De huidige myo-elektrische arm protheses hebben drie graden van bewegingsvrijheid. Er is flexie en extensie van de elleboog mogelijk, de pols kan naar binnen en buiten worden gedraaid (endo- en exorotatie), en de hand kan worden geopend en gesloten. Deze bewegingen kunnen een voor een, niet tegelijk, worden gecontroleerd met de elektrische signalen van een of twee spierlocaties, ook wel de EMG-sites genoemd, die worden verkregen door middel van de eerder besproken TMR-operatie.

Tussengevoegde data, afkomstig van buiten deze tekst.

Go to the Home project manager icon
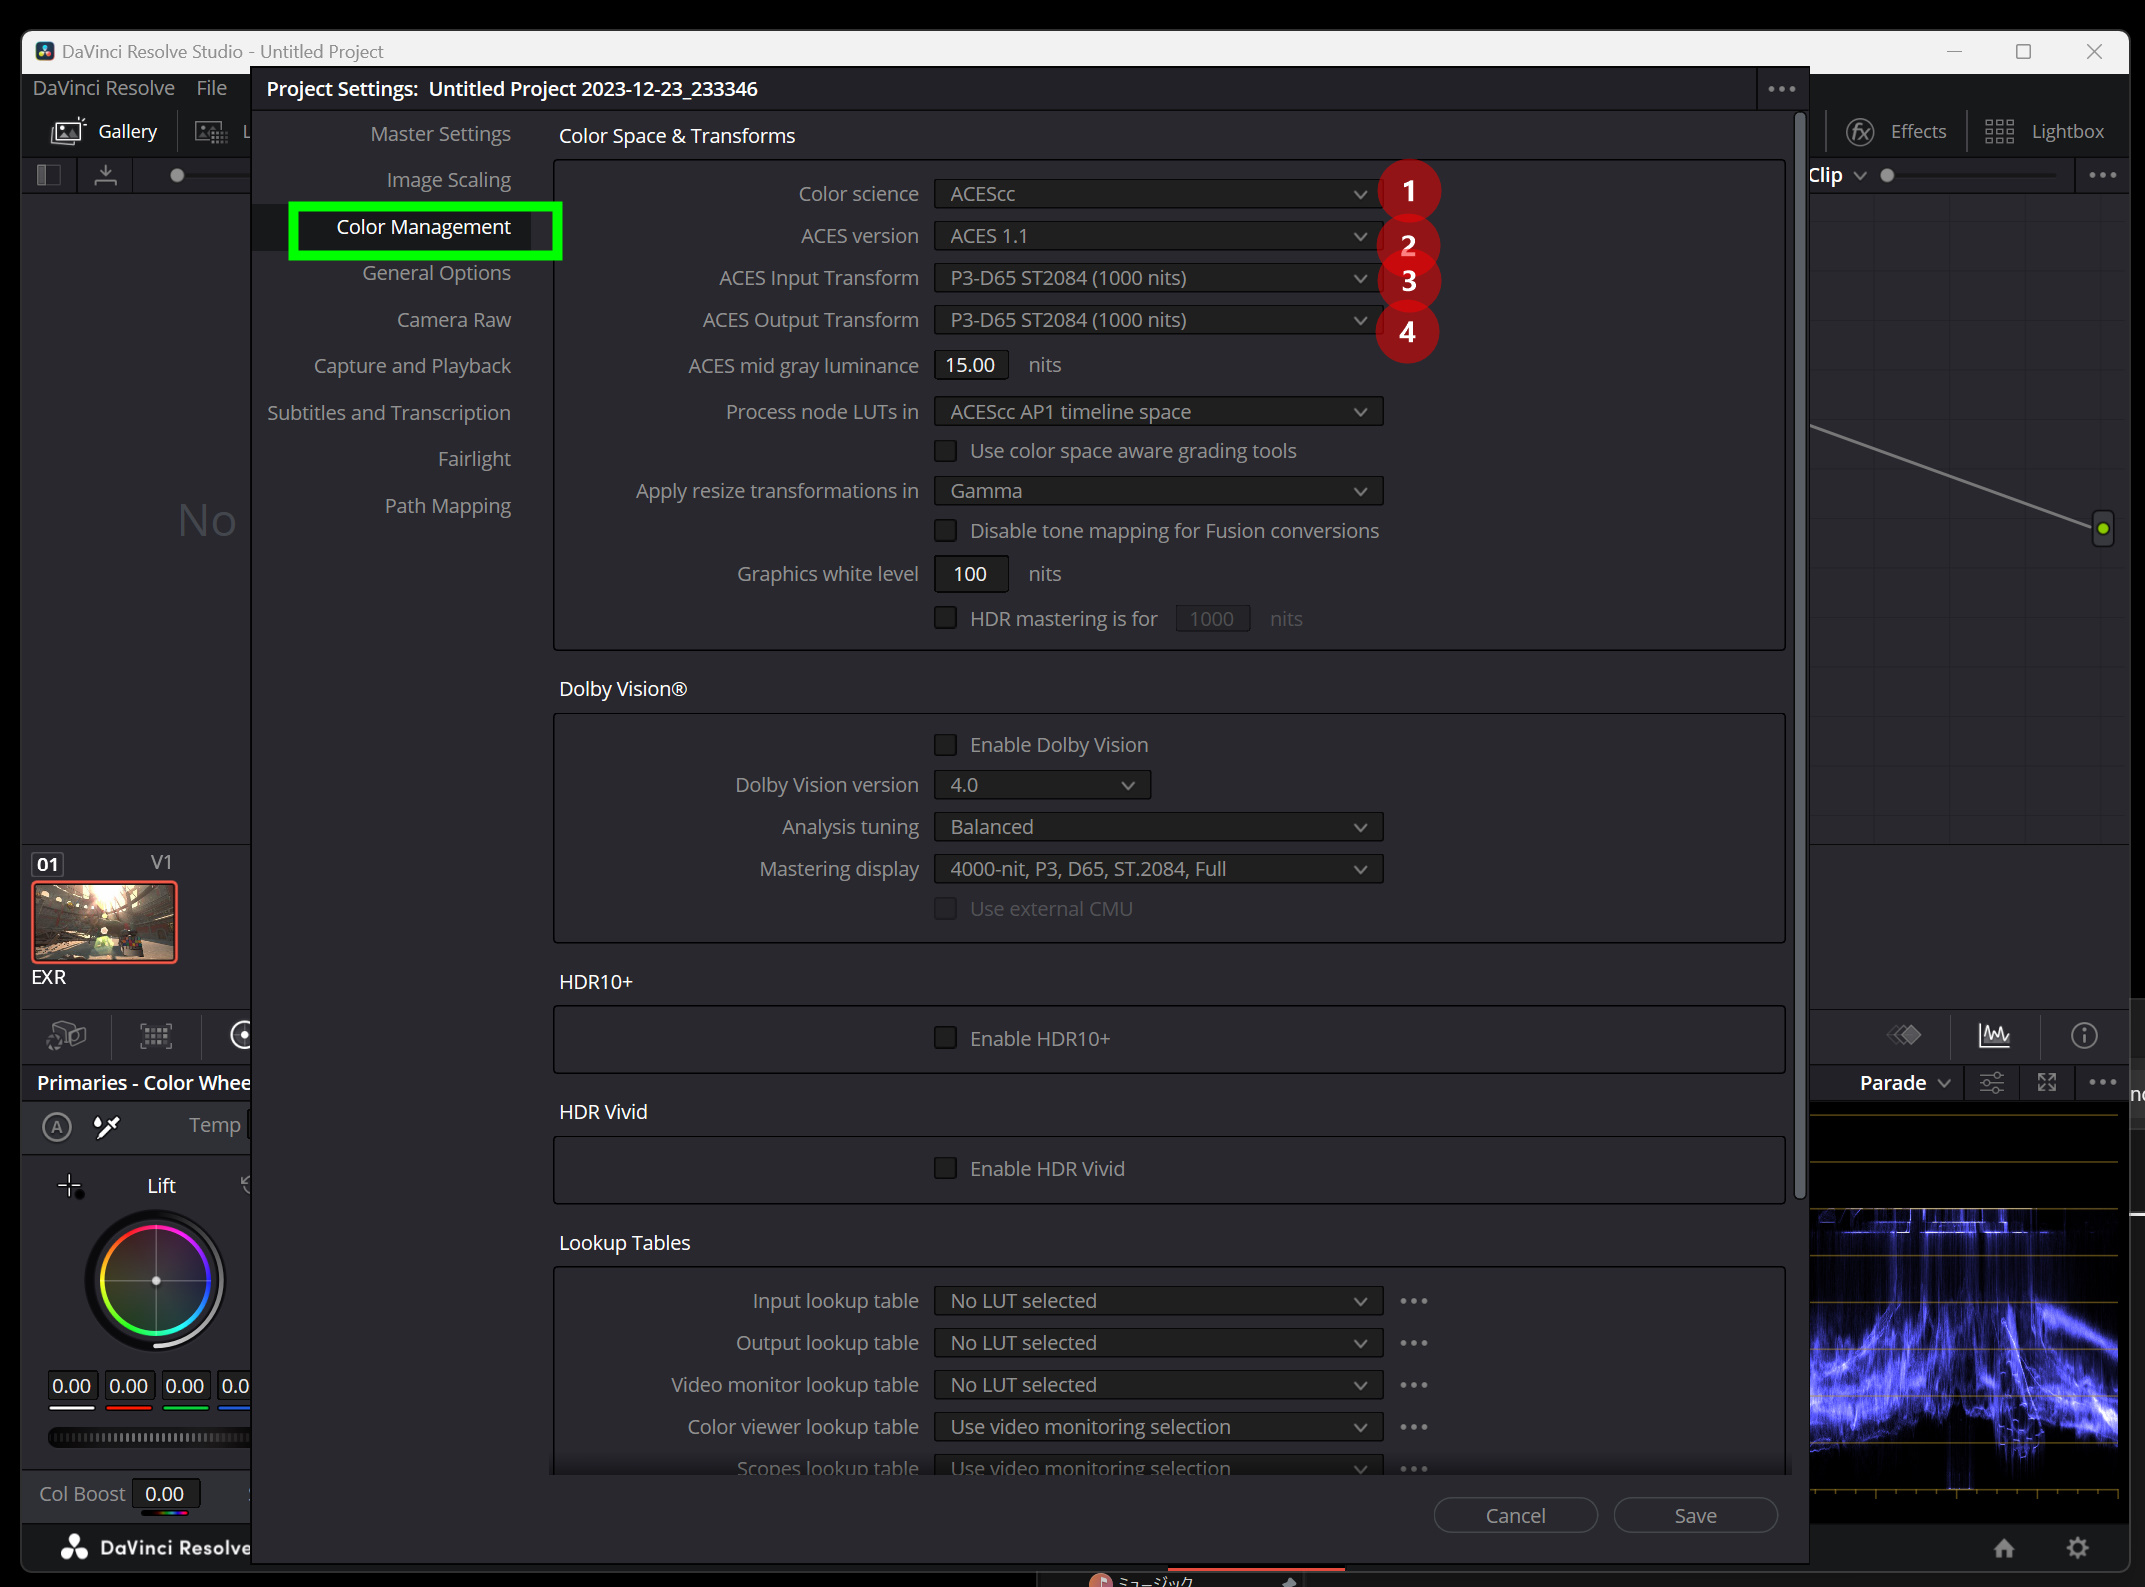 coord(2003,1547)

Wanneer de aanspanning van de spier laag is zal de prothese langzaam bewegen, en bij een hogere aanspanning zal de prothese sneller bewegen. Zo kan de gebruiker bijvoorbeeld makkelijker kleine en breekbare objecten oppakken.
Gebruik
Om in aanmerking te komen voor een hersengestuurde armprothese moet de patiënt genoeg functionerende bovenarm spieren hebben om signalen te kunnen genereren die beweging initiëren.

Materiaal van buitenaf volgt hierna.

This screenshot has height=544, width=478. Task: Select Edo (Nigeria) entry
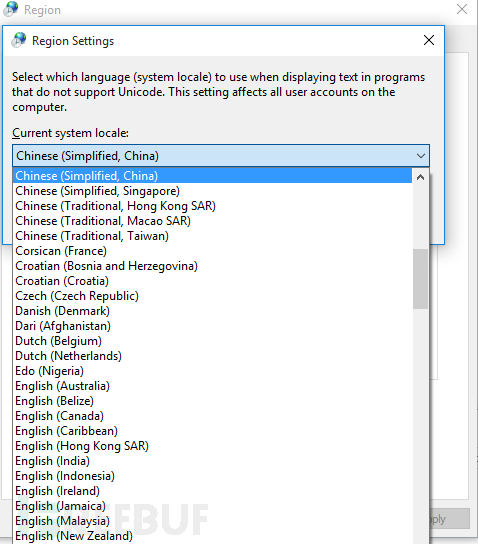click(x=212, y=371)
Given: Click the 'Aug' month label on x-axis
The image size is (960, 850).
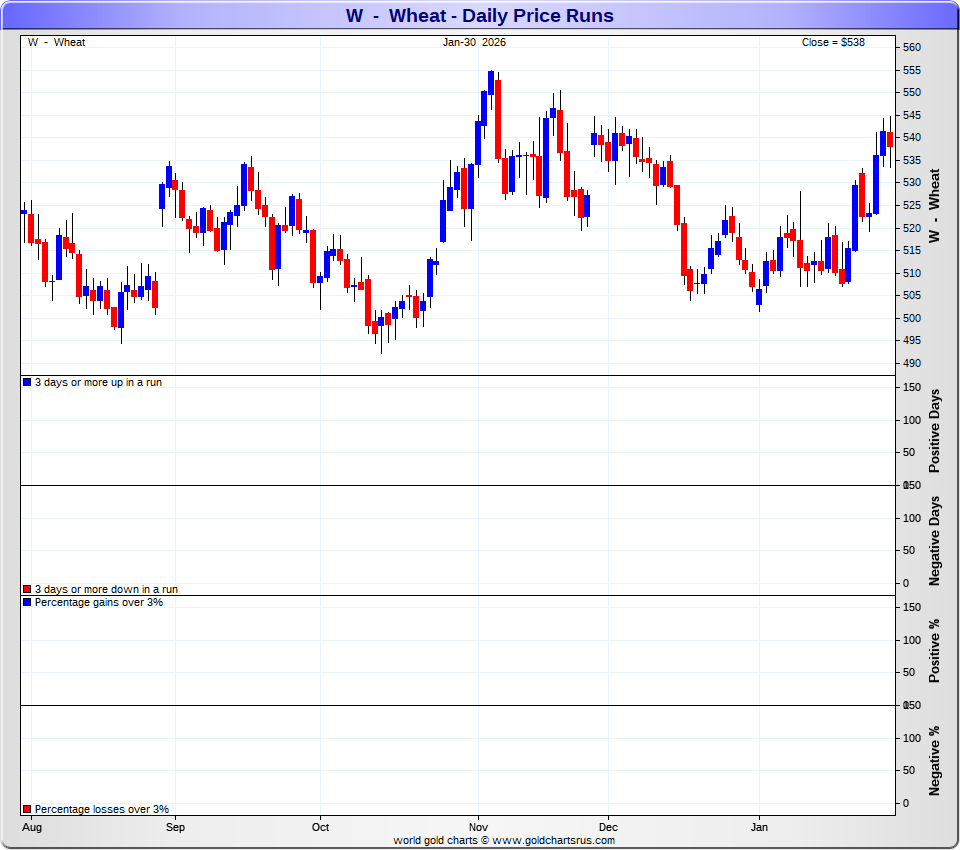Looking at the screenshot, I should [x=31, y=827].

De prothese kan makkelijk aan en uit worden gedaan en heeft aan verstelbare dynamische hoes die om de stomp gaat voor comfort. Meestal kan de prothese binnen tien minuten door de patiënt worden gebruikt en bestuurd. Soms vergt het echter iets meer revalidatie om de desbetreffende spiergroepen te versterken.